What the task asks :: Locate every line in the records below that contains the string "coordinates", matching case exactly, and copy each of those lines.

Data lines ::
"""
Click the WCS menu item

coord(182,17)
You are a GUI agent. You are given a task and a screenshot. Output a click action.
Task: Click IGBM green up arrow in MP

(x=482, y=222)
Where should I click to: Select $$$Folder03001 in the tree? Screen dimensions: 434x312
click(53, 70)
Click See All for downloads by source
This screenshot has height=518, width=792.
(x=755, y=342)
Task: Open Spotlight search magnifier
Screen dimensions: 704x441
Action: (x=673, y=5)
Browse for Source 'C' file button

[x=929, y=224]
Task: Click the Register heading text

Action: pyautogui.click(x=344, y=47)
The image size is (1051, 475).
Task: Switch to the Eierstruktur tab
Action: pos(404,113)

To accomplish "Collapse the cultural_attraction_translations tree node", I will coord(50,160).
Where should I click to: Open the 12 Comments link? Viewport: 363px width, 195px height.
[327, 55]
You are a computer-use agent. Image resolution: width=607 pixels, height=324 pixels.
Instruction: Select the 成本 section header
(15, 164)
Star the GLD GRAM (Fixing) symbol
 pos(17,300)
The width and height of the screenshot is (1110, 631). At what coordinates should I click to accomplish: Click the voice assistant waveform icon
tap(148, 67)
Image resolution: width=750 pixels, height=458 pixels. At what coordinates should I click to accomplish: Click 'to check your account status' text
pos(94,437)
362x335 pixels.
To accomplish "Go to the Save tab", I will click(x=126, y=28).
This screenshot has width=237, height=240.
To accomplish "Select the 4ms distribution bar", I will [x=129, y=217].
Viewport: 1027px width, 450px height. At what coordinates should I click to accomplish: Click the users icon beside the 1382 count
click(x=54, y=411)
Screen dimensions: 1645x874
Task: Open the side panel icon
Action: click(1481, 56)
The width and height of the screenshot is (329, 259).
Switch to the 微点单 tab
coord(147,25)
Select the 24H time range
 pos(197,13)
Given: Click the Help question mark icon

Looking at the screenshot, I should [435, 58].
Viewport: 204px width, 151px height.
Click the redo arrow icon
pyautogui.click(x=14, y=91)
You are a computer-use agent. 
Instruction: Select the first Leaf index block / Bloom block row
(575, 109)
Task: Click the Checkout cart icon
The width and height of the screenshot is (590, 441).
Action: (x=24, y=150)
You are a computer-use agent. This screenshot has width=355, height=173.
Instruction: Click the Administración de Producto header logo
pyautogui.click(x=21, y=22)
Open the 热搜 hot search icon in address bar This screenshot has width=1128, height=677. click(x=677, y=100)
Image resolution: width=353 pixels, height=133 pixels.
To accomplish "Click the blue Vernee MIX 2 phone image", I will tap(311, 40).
"""
Answer to the problem ::
The width and height of the screenshot is (1110, 631). At what coordinates should I click to accomplish: Click the voice assistant waveform icon
Image resolution: width=750 pixels, height=458 pixels. At what coordinates should I click to accomplish: Click 'to check your account status' text
Viewport: 1027px width, 450px height. At what coordinates should I click to accomplish: Click the users icon beside the 1382 count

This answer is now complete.